The Annual Report of the Director of the Mint, 1891, told what happened:
"By invitation of the secretary of the Treasury the following gentlemen met in the office of the director of the Mint, in Washington, on June 3,1891, and passed upon the designs submitted, viz: Augustus Saint-Gaudens, sculptor, of New York City; Henry Mitchell, engraver, of Boston, and Charles E. Barber, engraver, United States Mint at Philadelphia.
"The following is the report of the committee:
"TREASURY DEPARTMENT, "BUREAU OF THE MINT, "Washington, D.C., June 3, 1891.
"DEAR SIR: We would respectfully report that in conformity with your written request we have opened in the presence of the director of the Mint the new designs or models submitted for the silver coins of the United States, under Department circular of April 4, 1891, and have carefully examined the same.
"We are of the opinion that none of the designs or models submitted are such a decided improvement upon the present designs of the silver coins of the United States as to be worthy of adoption by the government.

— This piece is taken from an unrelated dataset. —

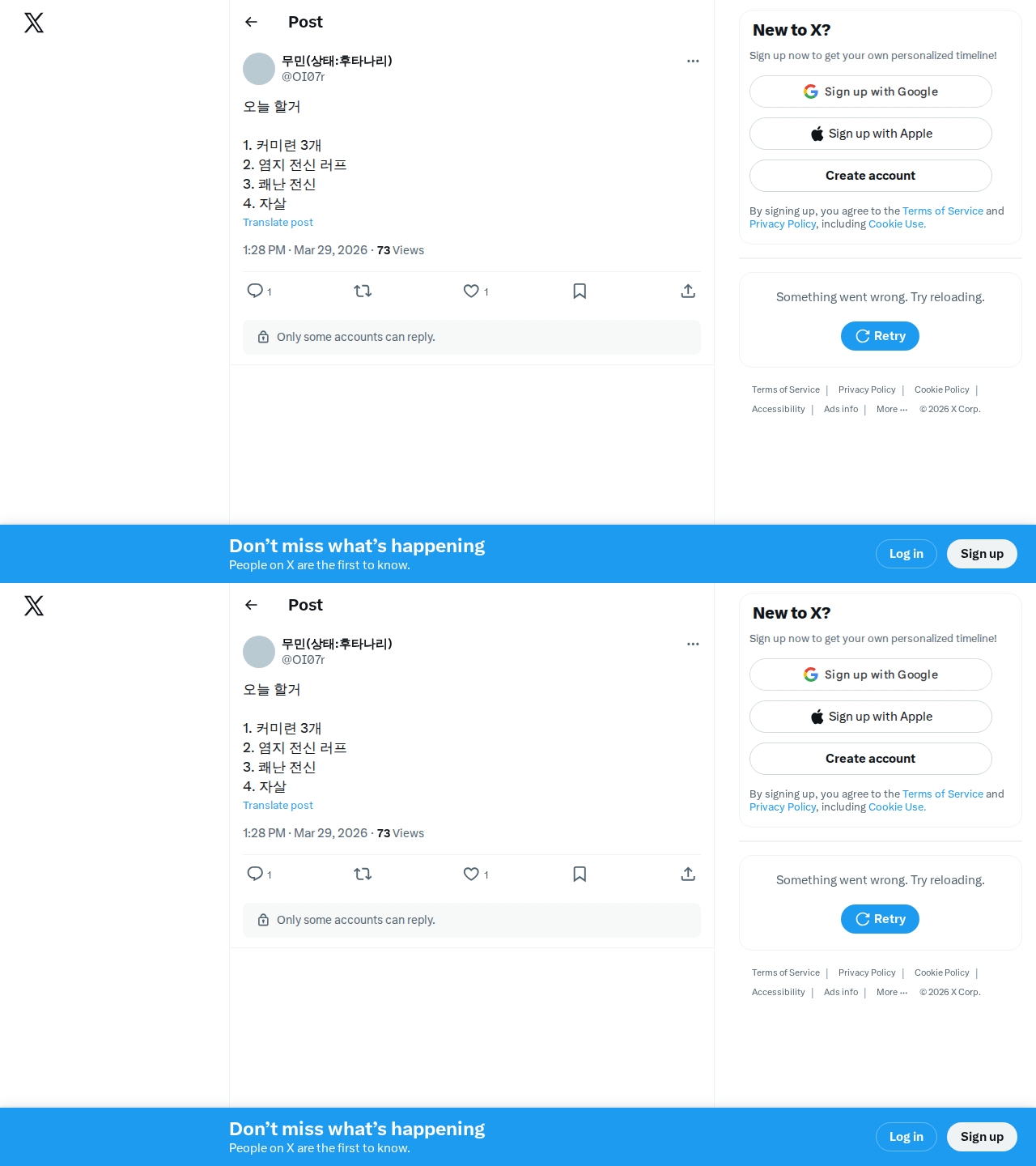The width and height of the screenshot is (1036, 1166).
Task: Open the X logo home icon at top left
Action: (34, 23)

"We would respectfully recommend that the services of one or more artists distinguished for work in designing for relief be engaged at a suitable compensation to prepare for the consideration of the Department new designs for the coins of the United States.
"Very respectfully, "Henry Mitchell. "Augustus Saint-Gaudens. "Chas, E. Barber.
"I concur in the findings. "Edward O. Leech,
"Hon, Charles Foster, "Secretary of the Treasury.
"New designs for the subsidiary coins-the half dollar, quarter dollar and dime-have been prepared, under my direction, by Mr. Charles E. Barber, the engraver of the Mint at Philadelphia, and with your approval have been adopted .... "
Cost of Coinage at the Mints
The Annual Report of the Director of the Mint, 1891, reported on the costs of coinage, not including minor coins, at the four mints: Philadelphia $0.0175+; San Francisco $0.0239-; New Orleans $0.0203+; Carson $0.0564+. Further:
"While it is inequitable to draw comparisons between the relative cost of coinage at the various mints, as exhibited in the above table, for the reason that the character and amount of the coinages executed at them are so dissimilar, it is gratifying to report that the expenses of coinage was considerably reduced as compared with prior years, the cost per piece last year being slightly less than 1 cent, against a cost per piece exceeding 1 cent the prior year, and, exclusive of minor coinage, 2-1/10 cents per piece during the last fiscal year against 2-1/2 cents in the preceding year."
Distribution of Silver Dollars
The Annual Report of the Director of the Mint, 1891, told of the distribution of silver dollars at the Philadelphia Mint: In mint July 1, 1890, $39,448,758; coinage of the fiscal year 14,902,475; in mint July 1, 1891,51,163,675; distributed from mint: 3,187,558.